なんにつけ私に甘えてくる彼女が嫌いになったのかも知れない。妹は私に比べておっとりした性格で、普段はぼんやりと私の言うことを聞いているだけなのだが、ときどき妙なところで自分を出す。ある時、久美子ねえちゃんが雑誌の懸賞に応募してもらった小さなバッジを私たち姉妹に見せてくれたことがあった。私たちにとってそれはとても羨ましい品だったが、私はそれを口には出さず、
「いいね、これ」
とだけ言って返した。ところが、妹はそれを手に取るなり、褒めようとしてうっかり、
「ありがとう」
と言ってしまったのだ。私も久美子ねえちゃんもケン坊にいちゃんもそれを聞いて思わず知恵の顔を見た。すると知恵は、自分でもそんなことを言ってしまったことにびっくりして泣き出してしまった。久美子ねえちゃんは、そのバッジを知恵にくれた。私は姉として知恵が恥ずかしかった。

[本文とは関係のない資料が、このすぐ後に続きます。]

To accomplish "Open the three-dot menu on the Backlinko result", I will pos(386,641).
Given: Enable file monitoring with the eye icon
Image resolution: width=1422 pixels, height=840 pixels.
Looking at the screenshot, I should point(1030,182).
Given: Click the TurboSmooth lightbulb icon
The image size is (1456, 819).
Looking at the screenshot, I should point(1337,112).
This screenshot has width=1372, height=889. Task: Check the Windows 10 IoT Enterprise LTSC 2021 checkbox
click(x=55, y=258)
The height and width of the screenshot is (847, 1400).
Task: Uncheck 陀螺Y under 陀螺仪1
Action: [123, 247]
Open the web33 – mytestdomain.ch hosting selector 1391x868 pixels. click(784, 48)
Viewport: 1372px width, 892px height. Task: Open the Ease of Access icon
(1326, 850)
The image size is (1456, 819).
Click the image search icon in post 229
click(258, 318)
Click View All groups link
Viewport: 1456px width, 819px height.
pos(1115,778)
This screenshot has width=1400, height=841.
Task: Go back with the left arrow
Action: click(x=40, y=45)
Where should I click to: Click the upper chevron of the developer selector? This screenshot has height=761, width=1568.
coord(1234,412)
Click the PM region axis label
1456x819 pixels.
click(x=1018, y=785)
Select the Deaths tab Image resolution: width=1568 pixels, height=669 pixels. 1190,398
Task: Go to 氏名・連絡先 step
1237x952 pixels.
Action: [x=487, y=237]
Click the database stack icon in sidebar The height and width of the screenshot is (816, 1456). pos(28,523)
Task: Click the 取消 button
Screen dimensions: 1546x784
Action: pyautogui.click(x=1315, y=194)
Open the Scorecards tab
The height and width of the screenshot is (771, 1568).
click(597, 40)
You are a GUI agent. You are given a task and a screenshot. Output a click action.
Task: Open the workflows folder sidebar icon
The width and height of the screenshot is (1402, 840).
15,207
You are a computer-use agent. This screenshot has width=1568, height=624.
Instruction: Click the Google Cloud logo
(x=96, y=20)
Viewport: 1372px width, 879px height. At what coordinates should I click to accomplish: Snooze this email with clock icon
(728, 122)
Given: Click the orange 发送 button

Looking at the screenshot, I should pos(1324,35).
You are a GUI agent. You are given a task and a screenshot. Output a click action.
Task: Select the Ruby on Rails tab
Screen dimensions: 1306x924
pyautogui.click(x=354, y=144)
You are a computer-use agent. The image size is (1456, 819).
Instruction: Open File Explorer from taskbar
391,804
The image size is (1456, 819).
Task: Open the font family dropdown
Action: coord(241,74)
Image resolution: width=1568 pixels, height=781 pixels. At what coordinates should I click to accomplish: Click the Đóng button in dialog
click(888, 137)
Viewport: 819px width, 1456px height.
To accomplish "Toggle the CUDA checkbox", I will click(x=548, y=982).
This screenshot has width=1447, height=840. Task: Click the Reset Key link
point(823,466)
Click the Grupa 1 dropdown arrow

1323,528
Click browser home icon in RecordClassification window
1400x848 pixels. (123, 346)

また知恵は甘いものが大好きで、家に甘いものがない時は、小皿に砂糖を盛ってなめていることもあった。
私が妹に腹を立てると、妹はすぐ泣いた。すぐ泣いてしまわないと私からもっと酷《ひど》い目に遇うというのも、その理由の一つかもしれない。私は妹が何か気に入らないことを言うと、飲んでいたコップの水を頭から浴びせかけたり、鉛筆で妹の顔を突いたりする、激しい姉だった。妹のまぶたにはその時鉛筆で突かれたあとが今も残っている筈だ。
しかし私は妹からもっと手痛い仕返しをされたらしい。ある日母が、近所のおばさんたちに、多めにあった野菜を分けてあげていると、子ども部屋から私の泣き声が聞こえた。慌てていくと、二段ベッドの上の段で遊んでいた筈の私が床に落ちて泣き叫んでいたという。母がびっくりして、
「どうしたの」
と聞くと、妹は笑って、
「チーコが落としたんだよ」
と言ったのだそうだ。どういう状態だったのかよくわからないが、私は、床に置いてあった二段ベッドのはしごの上に顔から落ちて、顔の筋肉が切れ、片面オランウータンになってしまっていた。そういうわけで私の顔は今でもアンシンメトリーだし、かなり長い年月、私は自分を醜い女だと思っていた。笑うと顔の筋肉の切れた部分がはっきり人目にわかると思い込み、写真を撮られるときはなるべく笑わないように努めた。でも本当にそれだけが原因だろうか。自分を醜いと思っていたほうが楽だったのかもしれない。顔半分を紫色に腫《は》れ上がらせたまま、それでも幼稚園に出かけていって、
「おばけ、おばけ」
とはやし立てられていたような記憶があるから、私本人はその怪我を最初は面白がっていたのだろう。妹が、私を突き落として笑っていたと言ったのは母なのだが、思春期を迎えた頃になってそんなことを妹に話した彼女の真意は何だったのだろうか。その話を聞いてからというもの、まぶたの鉛筆の芯のあとと、切れた顔の筋肉を指差しあってはわいわい言い合いしていた私たちも、お互いの傷、とくに私の傷のことについては触れないようになってしまった。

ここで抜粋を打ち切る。